AUTOMATIC1111 / stable-diffusion-webui

Stable Diffusion web UI
GNU Affero General Public License v3.0
141.6k stars 26.75k forks source link

[Bug]: Variable learning rate results in NaN errors #5936

Closed vladmandic closed 1 year ago

vladmandic commented 1 year ago

Is there an existing issue for this?

What happened?

PR #1795 added support for variable learning rate, but when i try to use it to embedding training,
it does get identified correctly and each change is printed on console, but it still always results in NaN errors:

for example: learn_rate = "0.005:50, 0.001:100, 0.0005:500"

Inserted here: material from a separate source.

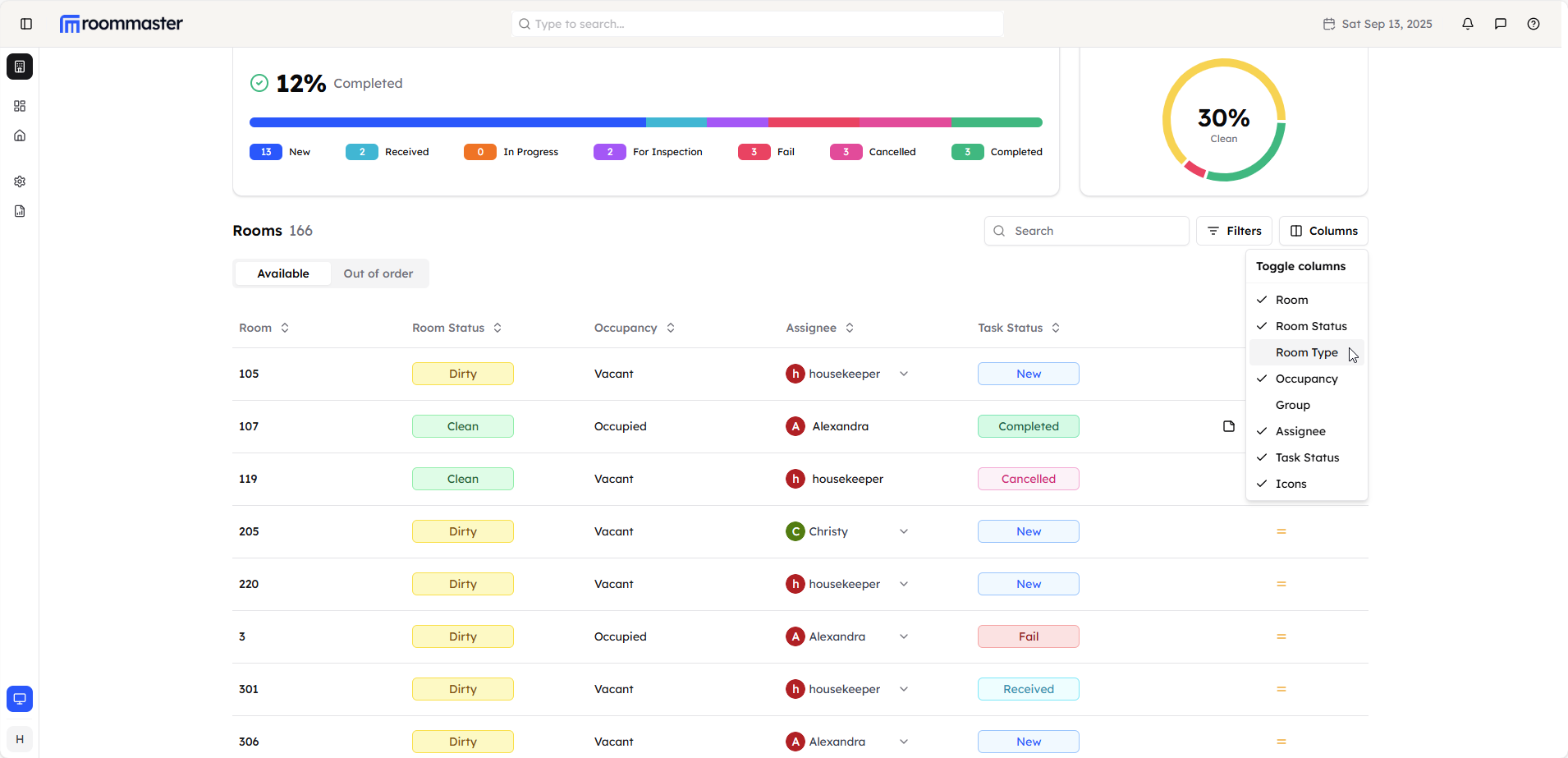This screenshot has width=1568, height=758.
Task: Expand Christy's assignee dropdown for room 205
Action: click(x=904, y=531)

it always ends up with NaN error at step 500 (first "checkpoint") regardless of any values i may put in

[Epoch 12: 20/40] loss: nan:  25% | 499/2000 [08:39<25:13,  1.01s/it]
Traceback (most recent call last):
  File "/home/vlado/branches/automatic/modules/textual_inversion/textual_inversion.py", line 397, in train_embedding
    processed = processing.process_images(p)
  File "/home/vlado/branches/automatic/modules/processing.py", line 464, in process_images
    res = process_images_inner(p)
  File "/home/vlado/branches/automatic/modules/processing.py", line 557, in process_images_inner
    c = prompt_parser.get_multicond_learned_conditioning(shared.sd_model, prompts, p.steps)
  File "/home/vlado/branches/automatic/modules/prompt_parser.py", line 203, in get_multicond_learned_conditioning
    learned_conditioning = get_learned_conditioning(model, prompt_flat_list, steps)
  File "/home/vlado/branches/automatic/modules/prompt_parser.py", line 138, in get_learned_conditioning
    conds = model.get_learned_conditioning(texts)
  File "/home/vlado/branches/automatic/repositories/stable-diffusion-stability-ai/ldm/models/diffusion/ddpm.py", line 669, in get_learned_conditioning
    c = self.cond_stage_model(c)
  File "/home/vlado/.local/lib/python3.10/site-packages/torch/nn/modules/module.py", line 1190, in _call_impl
    return forward_call(*input, **kwargs)
  File "/home/vlado/branches/automatic/modules/sd_hijack_clip.py", line 184, in forward
    batch_multipliers, remade_batch_tokens, used_custom_terms, hijack_comments, hijack_fixes, token_count = self.process_text(text)
  File "/home/vlado/branches/automatic/modules/sd_hijack_clip.py", line 102, in process_text
    remade_tokens, fixes, multipliers, current_token_count = self.tokenize_line(line, used_custom_terms, hijack_comments)
  File "/home/vlado/branches/automatic/modules/sd_hijack_clip.py", line 77, in tokenize_line
    used_custom_terms.append((embedding.name, embedding.checksum()))
  File "/home/vlado/branches/automatic/modules/textual_inversion/textual_inversion.py", line 52, in checksum
    self.cached_checksum = f'{const_hash(self.vec.reshape(-1) * 100) & 0xffff:04x}'
  File "/home/vlado/branches/automatic/modules/textual_inversion/textual_inversion.py", line 49, in const_hash
    r = (r * 281 ^ int(v) * 997) & 0xFFFFFFFF
ValueError: cannot convert float NaN to integer

using fixed learning rate like learn_rate = "0.005" works without issues

Steps to reproduce the problem

  1. Go to Train -> Train -> Train Embedding
  2. Change Embedding Learning Rate field to anything that includes variable rate
  3. Press Train Embedding
  4. Wait until step 500

What should have happened?

Training should complete without errors

Commit where the problem happens

685f9631b56ff8bd43bce24ff5ce0f9a0e9af490

What platforms do you use to access UI ?

Windows, Linux

What browsers do you use to access the UI ?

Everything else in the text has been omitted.